[SLP]Fix the cost of the reduction result to the final type.

Need to fix the way the cost is calculated, otherwise wrong cast opcode can be selected and lead to the over-optimistic vector cost. Plus, need to take into account reduction type size. Reviewers: RKSimon Reviewed By: RKSimon Pull Request: https://github.com/llvm/llvm-project/pull/87528
2026-01-26 12:26:52 +08:00 · 2024-04-07 09:51:47 -04:00
parent 298f8f73e1
commit a612524197
4 changed files with 35 additions and 18 deletions
--- a/llvm/lib/Transforms/Vectorize/SLPVectorizer.cpp
+++ b/llvm/lib/Transforms/Vectorize/SLPVectorizer.cpp
@@ -9824,11 +9824,13 @@ InstructionCost BoUpSLP::getTreeCost(ArrayRef<Value *> VectorizedVals) {
    if (BWIt != MinBWs.end()) {
      Type *DstTy = Root.Scalars.front()->getType();
      unsigned OriginalSz = DL->getTypeSizeInBits(DstTy);
-      if (OriginalSz != BWIt->second.first) {
+      unsigned SrcSz =
+          ReductionBitWidth == 0 ? BWIt->second.first : ReductionBitWidth;
+      if (OriginalSz != SrcSz) {
        unsigned Opcode = Instruction::Trunc;
-        if (OriginalSz < BWIt->second.first)
+        if (OriginalSz > SrcSz)
          Opcode = BWIt->second.second ? Instruction::SExt : Instruction::ZExt;
-        Type *SrcTy = IntegerType::get(DstTy->getContext(), BWIt->second.first);
+        Type *SrcTy = IntegerType::get(DstTy->getContext(), SrcSz);
        Cost += TTI->getCastInstrCost(Opcode, DstTy, SrcTy,
                                      TTI::CastContextHint::None,
                                      TTI::TCK_RecipThroughput);
--- a/llvm/test/Transforms/SLPVectorizer/RISCV/reductions.ll
+++ b/llvm/test/Transforms/SLPVectorizer/RISCV/reductions.ll
@@ -801,10 +801,20 @@ entry:
 define i64 @red_zext_ld_4xi64(ptr %ptr) {
 ; CHECK-LABEL: @red_zext_ld_4xi64(
 ; CHECK-NEXT:  entry:
-; CHECK-NEXT:    [[TMP0:%.*]] = load <4 x i8>, ptr [[PTR:%.*]], align 1
-; CHECK-NEXT:    [[TMP1:%.*]] = zext <4 x i8> [[TMP0]] to <4 x i16>
-; CHECK-NEXT:    [[TMP2:%.*]] = call i16 @llvm.vector.reduce.add.v4i16(<4 x i16> [[TMP1]])

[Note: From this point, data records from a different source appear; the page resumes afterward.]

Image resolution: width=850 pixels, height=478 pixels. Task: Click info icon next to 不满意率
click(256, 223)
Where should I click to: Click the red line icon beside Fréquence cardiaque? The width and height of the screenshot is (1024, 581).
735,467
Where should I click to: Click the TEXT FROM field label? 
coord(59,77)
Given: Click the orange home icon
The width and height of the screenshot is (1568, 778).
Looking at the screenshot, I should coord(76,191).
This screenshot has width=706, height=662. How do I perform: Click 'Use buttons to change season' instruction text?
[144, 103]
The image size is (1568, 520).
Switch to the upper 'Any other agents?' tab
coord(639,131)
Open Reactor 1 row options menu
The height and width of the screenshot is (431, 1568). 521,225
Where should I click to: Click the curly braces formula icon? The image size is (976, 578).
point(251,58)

-; CHECK-NEXT:    [[TMP3:%.*]] = zext i16 [[TMP2]] to i64
+; CHECK-NEXT:    [[LD0:%.*]] = load i8, ptr [[PTR:%.*]], align 1
+; CHECK-NEXT:    [[ZEXT:%.*]] = zext i8 [[LD0]] to i64
+; CHECK-NEXT:    [[GEP:%.*]] = getelementptr inbounds i8, ptr [[PTR]], i64 1
+; CHECK-NEXT:    [[LD1:%.*]] = load i8, ptr [[GEP]], align 1
+; CHECK-NEXT:    [[ZEXT_1:%.*]] = zext i8 [[LD1]] to i64
+; CHECK-NEXT:    [[ADD_1:%.*]] = add nuw nsw i64 [[ZEXT]], [[ZEXT_1]]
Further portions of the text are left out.